A delicate woodland fern discovered in the mountains of France is the love child of two distantly-related groups of plants that haven’t interbred in 60 million years, genetic analyses show.
For most plants and animals, reuniting after such a long hiatus is thought to be impossible due to genetic and other incompatibilities between species that develop over time.
Reproducing after such a long evolutionary breakup is akin to an elephant hybridizing with a manatee, or a human with a lemur, said co-author Kathleen Pryer, who directs the Duke University Herbarium.
Led by Pryer and Carl Rothfels of the University of California, Berkeley, the study appears online today and in the March 2015 issue of the journal American Naturalist.
The pale green fern was found growing wild on a forest floor in the Pyrenees and eventually made its way to a nursery, where researchers plucked several fronds and extracted the DNA to pinpoint its parentage.
To their surprise, genetic analyses revealed that the fern was the result of a cross between an oak fern and a fragile fern -- two distantly related groups that co-occur across much of the northern hemisphere, but stopped exchanging genes and split into separate lineages some 60 million years ago.

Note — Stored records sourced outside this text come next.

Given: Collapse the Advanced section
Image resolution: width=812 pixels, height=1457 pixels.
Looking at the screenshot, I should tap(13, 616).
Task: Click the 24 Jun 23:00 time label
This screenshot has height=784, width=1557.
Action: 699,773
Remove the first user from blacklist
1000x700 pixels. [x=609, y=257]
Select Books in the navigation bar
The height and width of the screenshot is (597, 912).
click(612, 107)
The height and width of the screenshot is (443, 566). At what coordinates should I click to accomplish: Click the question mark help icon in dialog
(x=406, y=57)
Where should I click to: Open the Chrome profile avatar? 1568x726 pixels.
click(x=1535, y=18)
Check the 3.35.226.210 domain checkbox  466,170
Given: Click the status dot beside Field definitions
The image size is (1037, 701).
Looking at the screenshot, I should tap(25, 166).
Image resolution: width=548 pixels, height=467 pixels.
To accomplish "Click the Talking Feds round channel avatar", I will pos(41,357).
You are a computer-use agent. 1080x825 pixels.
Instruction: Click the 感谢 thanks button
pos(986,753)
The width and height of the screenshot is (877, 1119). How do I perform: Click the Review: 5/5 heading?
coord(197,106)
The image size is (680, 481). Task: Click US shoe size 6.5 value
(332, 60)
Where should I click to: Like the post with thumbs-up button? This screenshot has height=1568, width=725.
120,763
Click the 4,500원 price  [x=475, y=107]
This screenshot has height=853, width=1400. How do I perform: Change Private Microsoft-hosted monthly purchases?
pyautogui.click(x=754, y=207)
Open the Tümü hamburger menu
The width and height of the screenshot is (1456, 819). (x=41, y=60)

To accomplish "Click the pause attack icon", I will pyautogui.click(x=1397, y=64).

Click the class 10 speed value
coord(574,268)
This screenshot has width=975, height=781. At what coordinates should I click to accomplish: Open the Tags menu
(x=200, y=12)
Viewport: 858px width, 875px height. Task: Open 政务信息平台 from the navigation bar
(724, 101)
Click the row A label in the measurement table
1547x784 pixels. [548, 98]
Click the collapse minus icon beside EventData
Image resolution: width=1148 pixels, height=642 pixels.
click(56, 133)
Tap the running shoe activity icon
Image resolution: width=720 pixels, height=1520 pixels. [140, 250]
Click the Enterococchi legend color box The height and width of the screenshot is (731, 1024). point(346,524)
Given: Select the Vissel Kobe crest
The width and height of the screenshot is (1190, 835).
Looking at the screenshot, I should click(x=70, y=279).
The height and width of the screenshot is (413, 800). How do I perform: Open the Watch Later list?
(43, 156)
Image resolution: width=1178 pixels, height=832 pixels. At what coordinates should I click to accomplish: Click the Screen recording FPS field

“To most people they just look like two ferns, but to fern researchers these two groups look really different,” Rothfels said.
Other studies have documented instances of tree frog species that proved capable of producing offspring after going their separate ways for 34 million years, and sunfish who hybridized after nearly 40 million years, but until now those were the most extreme reunions ever recorded.
“For most plant and animal species, reproductive incompatibility takes only a few million years at the most,” Rothfels said.
The sex lives of ferns may help explain why divergent fern lineages remain compatible for so long, the researchers say.
Fern sex is no different from hanky panky in many other creatures in that it requires a union between sperm and eggs. But whereas many other plants rely on birds, bees or other animals to play matchmaker, all ferns need is wind and water.
Plants that require pollinators to reproduce may have a harder time rekindling the spark after calling it quits, especially if the animals they rely on to do the deed are picky about flower shape, size or other traits that may have changed over time.
“It’s tempting to think that there’s something special about flowering plants that gives them a competitive advantage, but these results raise a different possibility,” Rothfels said.
Namely, for ferns and other plants that don’t rely on animal matchmakers, reproductive incompatibility -- a key condition for one species to split into two -- may simply evolve more slowly. That might help explain why flowering plant species outnumber ferns by 30 to one, even though ferns have been around longer.
This work was supported by the U.S. National Science Foundation (DEB-1110767). Additional support was provided by Duke University and the Natural Sciences and Engineering Research Council of Canada.